Create your endpoint and deploy your model - Amazon SageMaker

Create your endpoint and deploy your model

There are several options to deploy a model using SageMaker hosting services. You can programmatically deploy a model using an AWS SDK (for example, the SDK for Python (Boto3)), the SageMaker Python SDK, the AWS CLI, or you can interactively deploy a model with the SageMaker console. The AWS SDK is a low-level API and supports Java, C++, Go, JavaScript, Node.js, PHP, Ruby, and Python whereas the SageMaker Python SDK is a high-level Python API. The following documentation demonstrates how to deploy a model using the AWS SDK for Python (Boto3) and the SageMaker Python SDK.

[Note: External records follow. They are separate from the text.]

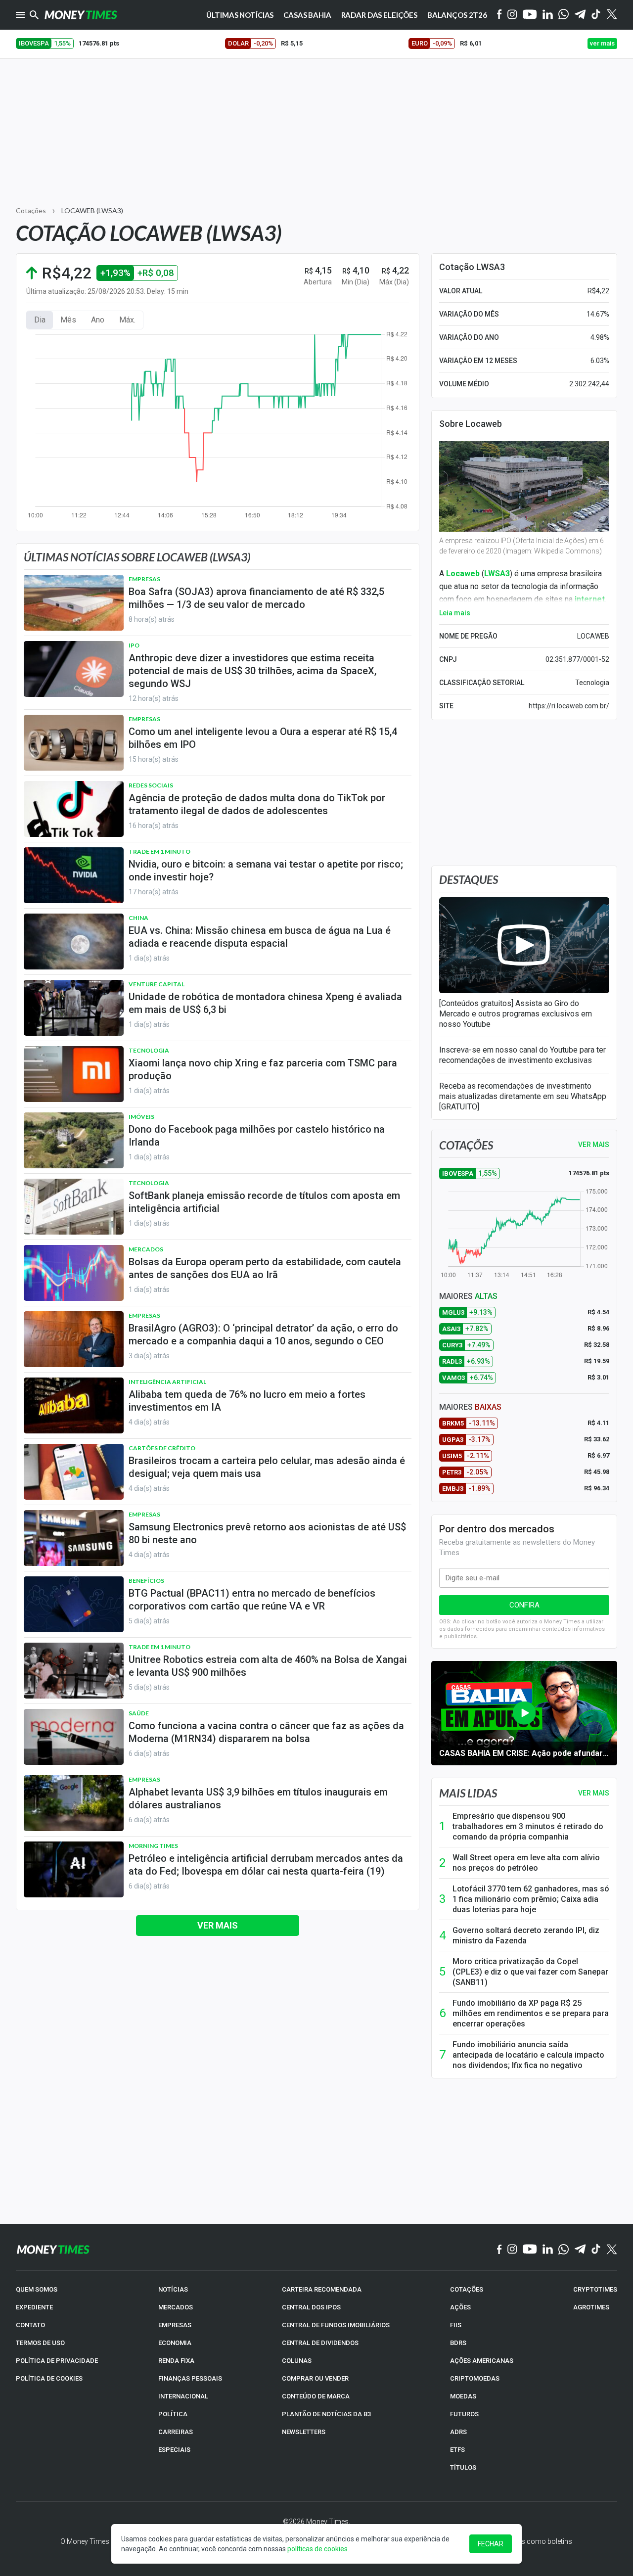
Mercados (146, 1249)
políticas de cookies (317, 2549)
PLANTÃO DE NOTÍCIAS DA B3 (326, 2414)
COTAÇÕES (466, 2289)
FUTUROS (464, 2414)
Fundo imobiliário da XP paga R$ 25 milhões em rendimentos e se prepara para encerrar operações (530, 2013)
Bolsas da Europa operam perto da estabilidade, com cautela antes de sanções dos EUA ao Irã (265, 1268)
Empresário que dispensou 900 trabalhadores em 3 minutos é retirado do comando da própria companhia (527, 1826)
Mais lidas (468, 1793)
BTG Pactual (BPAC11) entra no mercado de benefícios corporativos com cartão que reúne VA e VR (252, 1599)
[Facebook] (499, 14)
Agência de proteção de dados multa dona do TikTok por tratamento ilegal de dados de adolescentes (257, 804)
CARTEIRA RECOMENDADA (322, 2289)
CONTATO (30, 2325)
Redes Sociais (151, 785)
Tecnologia (149, 1050)
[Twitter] (611, 15)
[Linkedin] (548, 15)
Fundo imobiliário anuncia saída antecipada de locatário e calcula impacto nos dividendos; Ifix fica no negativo (528, 2055)
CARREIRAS (175, 2432)
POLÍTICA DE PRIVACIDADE (57, 2360)
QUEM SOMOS (36, 2289)
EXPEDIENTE (34, 2307)
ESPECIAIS (174, 2449)
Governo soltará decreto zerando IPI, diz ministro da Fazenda (525, 1935)
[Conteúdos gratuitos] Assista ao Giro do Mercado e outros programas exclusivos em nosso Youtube (515, 1014)
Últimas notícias (240, 14)
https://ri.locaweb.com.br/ (569, 706)
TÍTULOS (463, 2467)
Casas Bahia (307, 14)
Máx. (127, 319)
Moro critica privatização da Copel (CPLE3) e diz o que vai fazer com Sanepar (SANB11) (530, 1972)
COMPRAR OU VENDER (315, 2378)
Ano (97, 319)
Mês (68, 319)
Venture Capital (156, 984)
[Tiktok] (596, 15)
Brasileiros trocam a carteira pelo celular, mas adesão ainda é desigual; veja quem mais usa (267, 1467)
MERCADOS (175, 2307)
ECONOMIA (174, 2342)
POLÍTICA (172, 2414)
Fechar (490, 2544)
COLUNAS (297, 2360)
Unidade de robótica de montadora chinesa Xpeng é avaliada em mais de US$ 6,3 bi (265, 1003)
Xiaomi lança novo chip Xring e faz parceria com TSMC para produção (263, 1069)
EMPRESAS (174, 2325)
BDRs (458, 2342)
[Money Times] (81, 14)
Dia (39, 319)
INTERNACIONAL (183, 2396)
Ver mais (217, 1925)
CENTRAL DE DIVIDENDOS (320, 2342)
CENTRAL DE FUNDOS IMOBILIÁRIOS (336, 2325)
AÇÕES (460, 2307)
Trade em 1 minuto (159, 851)
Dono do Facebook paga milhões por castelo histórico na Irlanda (257, 1135)
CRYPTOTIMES (595, 2289)
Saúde (139, 1713)
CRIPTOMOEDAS (474, 2378)
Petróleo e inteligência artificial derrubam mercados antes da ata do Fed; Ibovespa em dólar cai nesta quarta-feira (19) (266, 1864)
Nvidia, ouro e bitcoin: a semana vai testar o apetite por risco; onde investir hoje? (266, 870)
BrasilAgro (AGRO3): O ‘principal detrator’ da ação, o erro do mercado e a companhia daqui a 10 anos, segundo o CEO (263, 1334)
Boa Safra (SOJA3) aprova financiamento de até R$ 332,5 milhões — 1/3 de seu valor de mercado (256, 598)
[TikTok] (596, 2249)
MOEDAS (463, 2396)
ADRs (458, 2432)
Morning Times (153, 1845)
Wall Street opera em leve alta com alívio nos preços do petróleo (526, 1863)
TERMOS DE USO (40, 2342)
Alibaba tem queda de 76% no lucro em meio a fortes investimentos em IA (247, 1400)
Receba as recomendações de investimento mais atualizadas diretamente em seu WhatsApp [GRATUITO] (522, 1096)
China (138, 917)
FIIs (455, 2325)
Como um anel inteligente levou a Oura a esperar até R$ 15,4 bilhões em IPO (263, 738)
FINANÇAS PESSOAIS (190, 2378)
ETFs (457, 2449)
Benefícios (146, 1580)
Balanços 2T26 (457, 14)
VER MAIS (593, 1145)
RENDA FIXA (176, 2360)
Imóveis (141, 1116)
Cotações (31, 210)
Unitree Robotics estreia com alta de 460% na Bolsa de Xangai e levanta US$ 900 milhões (268, 1666)
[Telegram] (580, 15)
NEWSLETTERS (303, 2432)
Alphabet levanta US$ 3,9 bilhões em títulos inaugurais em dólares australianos (258, 1798)
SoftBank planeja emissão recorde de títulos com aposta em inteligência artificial (264, 1202)
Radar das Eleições (379, 14)
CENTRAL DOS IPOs (311, 2307)
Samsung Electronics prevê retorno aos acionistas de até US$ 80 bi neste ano (267, 1533)
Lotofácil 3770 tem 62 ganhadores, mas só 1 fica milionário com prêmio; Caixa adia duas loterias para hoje (530, 1899)
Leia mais (454, 613)
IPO (134, 645)
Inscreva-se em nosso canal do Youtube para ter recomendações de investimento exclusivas (522, 1055)
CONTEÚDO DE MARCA (316, 2396)
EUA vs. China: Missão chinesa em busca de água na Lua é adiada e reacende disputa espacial (260, 936)
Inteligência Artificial (167, 1381)
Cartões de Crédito (162, 1448)
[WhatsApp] (563, 15)
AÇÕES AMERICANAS (481, 2360)
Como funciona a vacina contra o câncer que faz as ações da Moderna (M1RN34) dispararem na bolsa (266, 1732)
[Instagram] (512, 15)
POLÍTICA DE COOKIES (49, 2378)
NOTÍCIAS (173, 2289)
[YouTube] (530, 15)
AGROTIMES (591, 2307)
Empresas (144, 579)
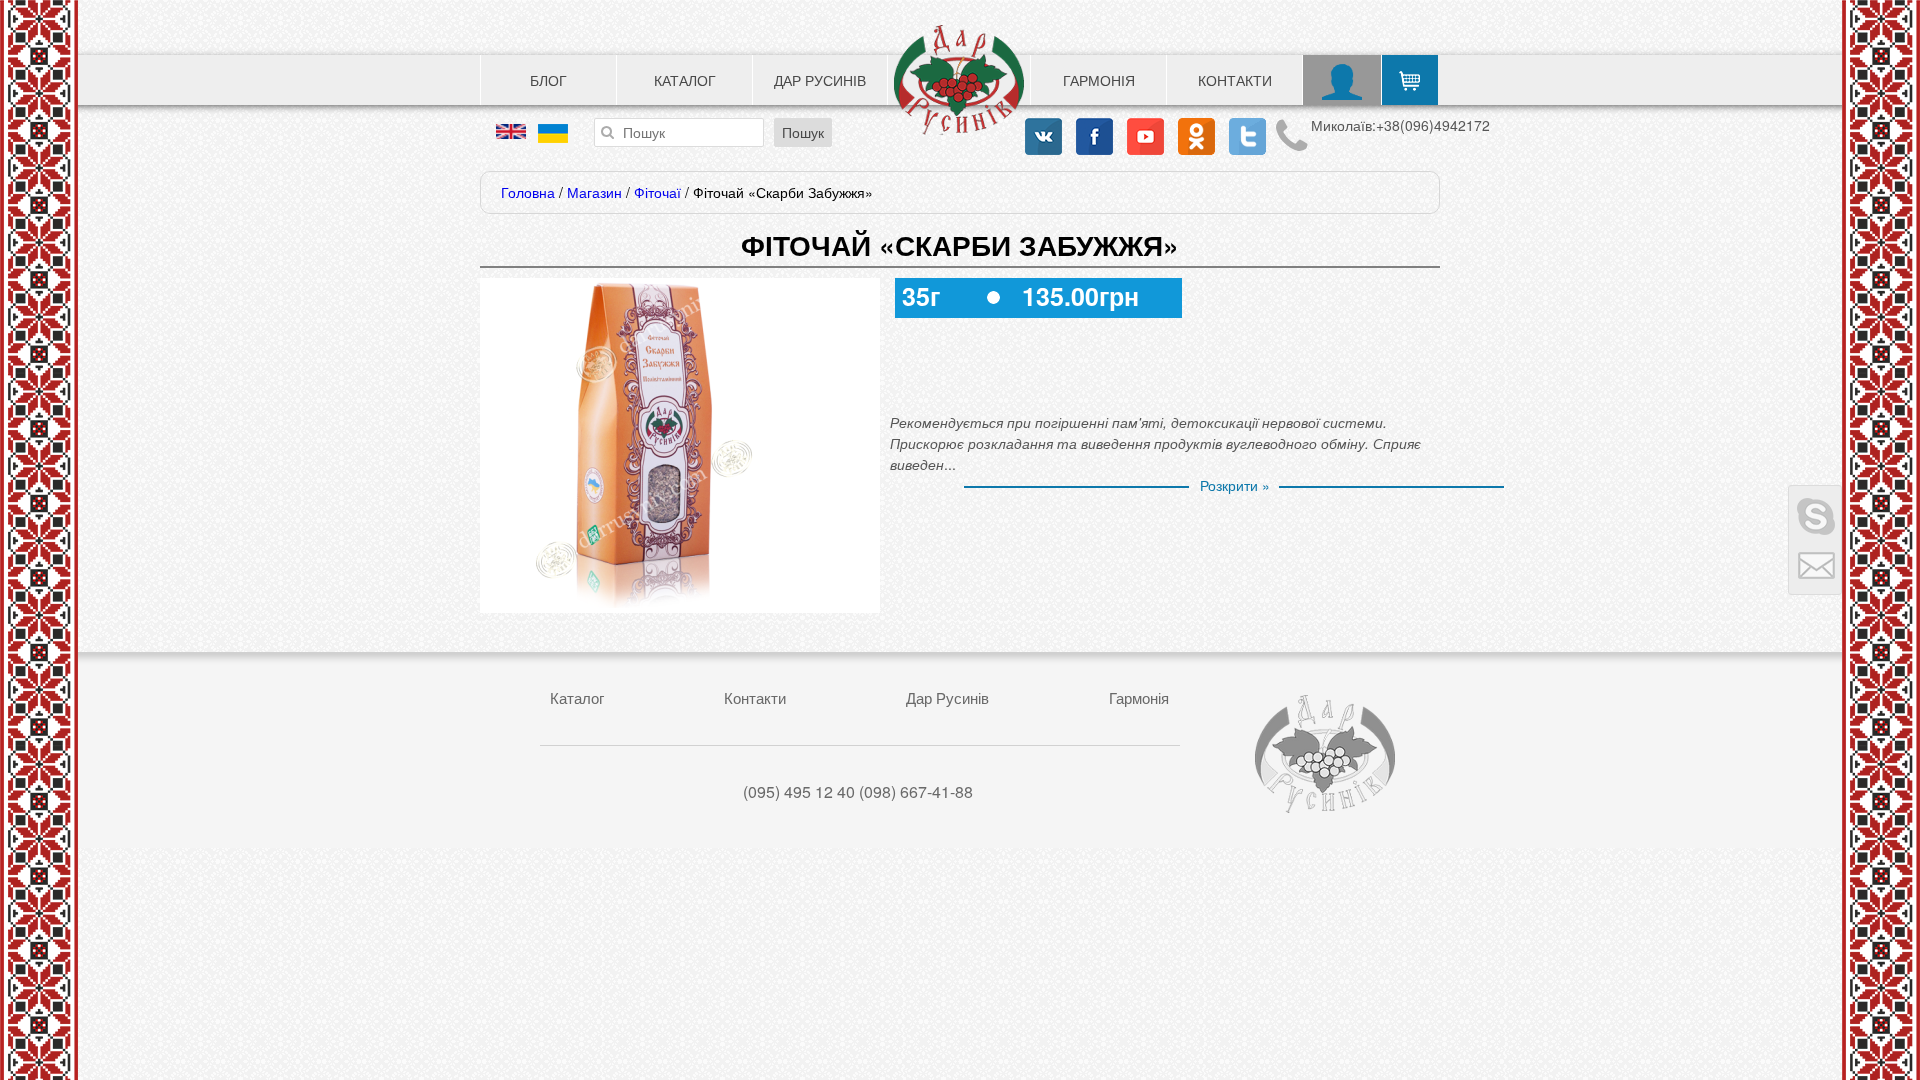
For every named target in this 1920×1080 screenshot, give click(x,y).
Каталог (685, 80)
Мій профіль (1342, 80)
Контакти (1235, 80)
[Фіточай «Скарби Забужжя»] (645, 602)
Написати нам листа (1815, 567)
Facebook (1094, 136)
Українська (553, 133)
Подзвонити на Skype (1815, 513)
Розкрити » (1235, 485)
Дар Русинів (820, 80)
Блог (548, 80)
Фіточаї (657, 192)
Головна (528, 192)
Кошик (1410, 80)
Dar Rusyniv (1325, 754)
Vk (1043, 136)
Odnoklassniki (1196, 136)
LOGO (959, 80)
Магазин (594, 192)
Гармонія (1099, 80)
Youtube (1145, 136)
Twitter (1247, 136)
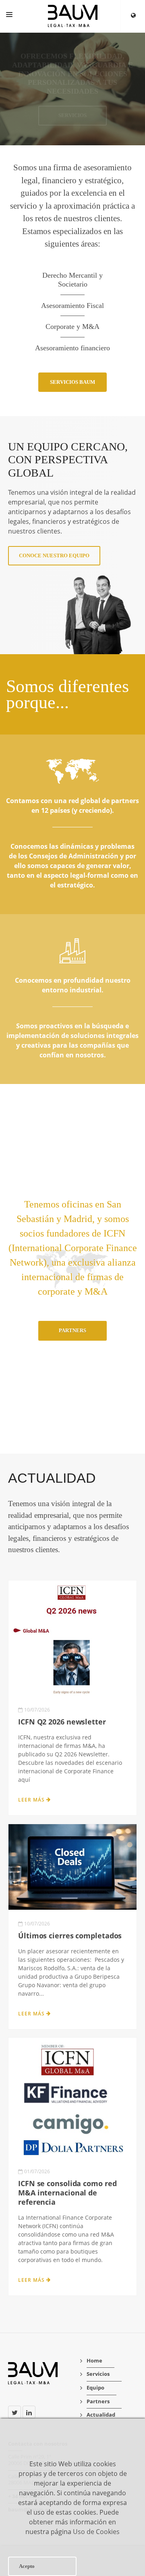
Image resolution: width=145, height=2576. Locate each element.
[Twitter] (14, 2412)
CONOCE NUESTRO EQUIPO (54, 555)
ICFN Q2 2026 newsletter (62, 1721)
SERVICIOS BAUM (72, 382)
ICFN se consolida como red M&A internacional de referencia (67, 2192)
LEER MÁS (32, 1799)
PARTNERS (72, 1330)
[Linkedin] (29, 2412)
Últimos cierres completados (70, 1935)
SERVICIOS (72, 115)
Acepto (27, 2566)
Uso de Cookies (96, 2531)
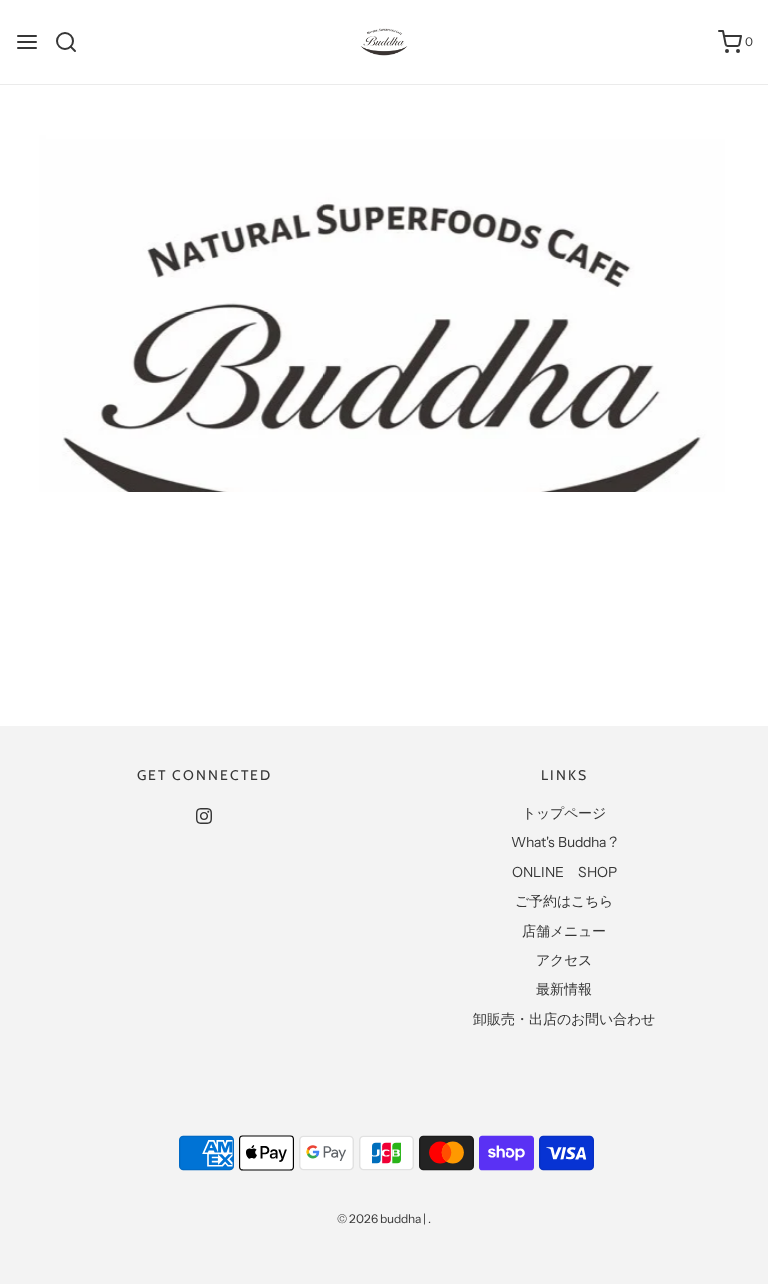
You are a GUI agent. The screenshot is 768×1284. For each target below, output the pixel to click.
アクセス (564, 960)
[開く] (27, 42)
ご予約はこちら (564, 901)
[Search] (73, 42)
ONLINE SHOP (564, 872)
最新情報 (564, 989)
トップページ (564, 813)
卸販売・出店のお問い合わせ (564, 1019)
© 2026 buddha (379, 1218)
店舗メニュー (564, 931)
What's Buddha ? (564, 842)
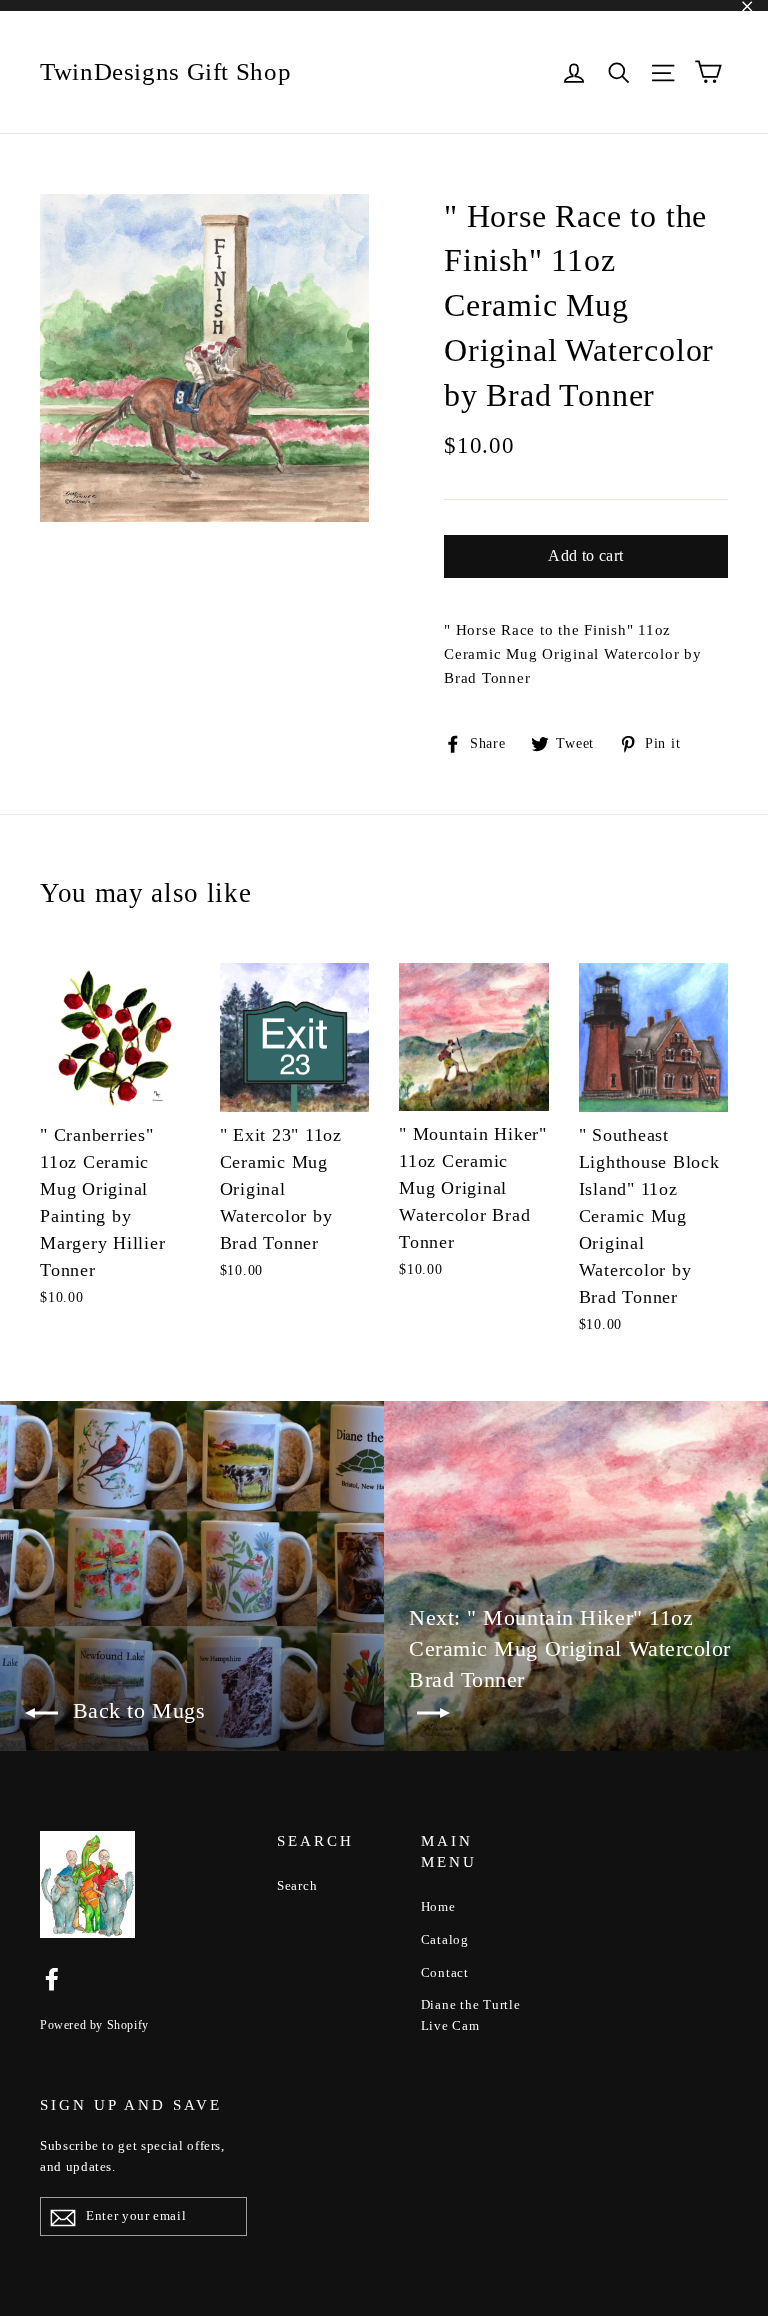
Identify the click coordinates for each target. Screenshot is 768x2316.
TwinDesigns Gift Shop (165, 71)
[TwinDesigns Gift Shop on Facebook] (52, 1978)
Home (438, 1906)
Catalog (445, 1939)
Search (297, 1885)
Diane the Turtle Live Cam (471, 2015)
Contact (445, 1972)
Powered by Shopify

Deploying a model using SageMaker hosting services is a three-step process if you use AWS SDK for Python (Boto3), the AWS CLI, or the SageMaker console:

  1. Create a SageMaker model in SageMaker.

  2. Create an endpoint configuration for an HTTPS endpoint.

  3. Create an HTTPS endpoint.

Deploying a model using the SageMaker Python SDK does not require that you create an endpoint configuration. It is therefore a two-step process:

  1. Create a model object from the Model Class that can be deployed to an HTTPS endpoint.

  2. Create an HTTPS endpoint with the Model object's pre-built deploy() method.

To use the proceeding code snippets, replace the italicized placeholder text in the example code with your own information.

Note
  • SageMaker supports running (a) multiple models, (b) multiple variants of a model, or (c) combinations of models and variants on the same endpoint. Model variants can reference the same model inference container (i.e. run the same algorithm), but use different model artifacts (e.g., different model weight values based on other hyper-parameter configurations). In contrast, two different models may use the same algorithm, but focus on different business problems or underlying goals and may operate on different data sets.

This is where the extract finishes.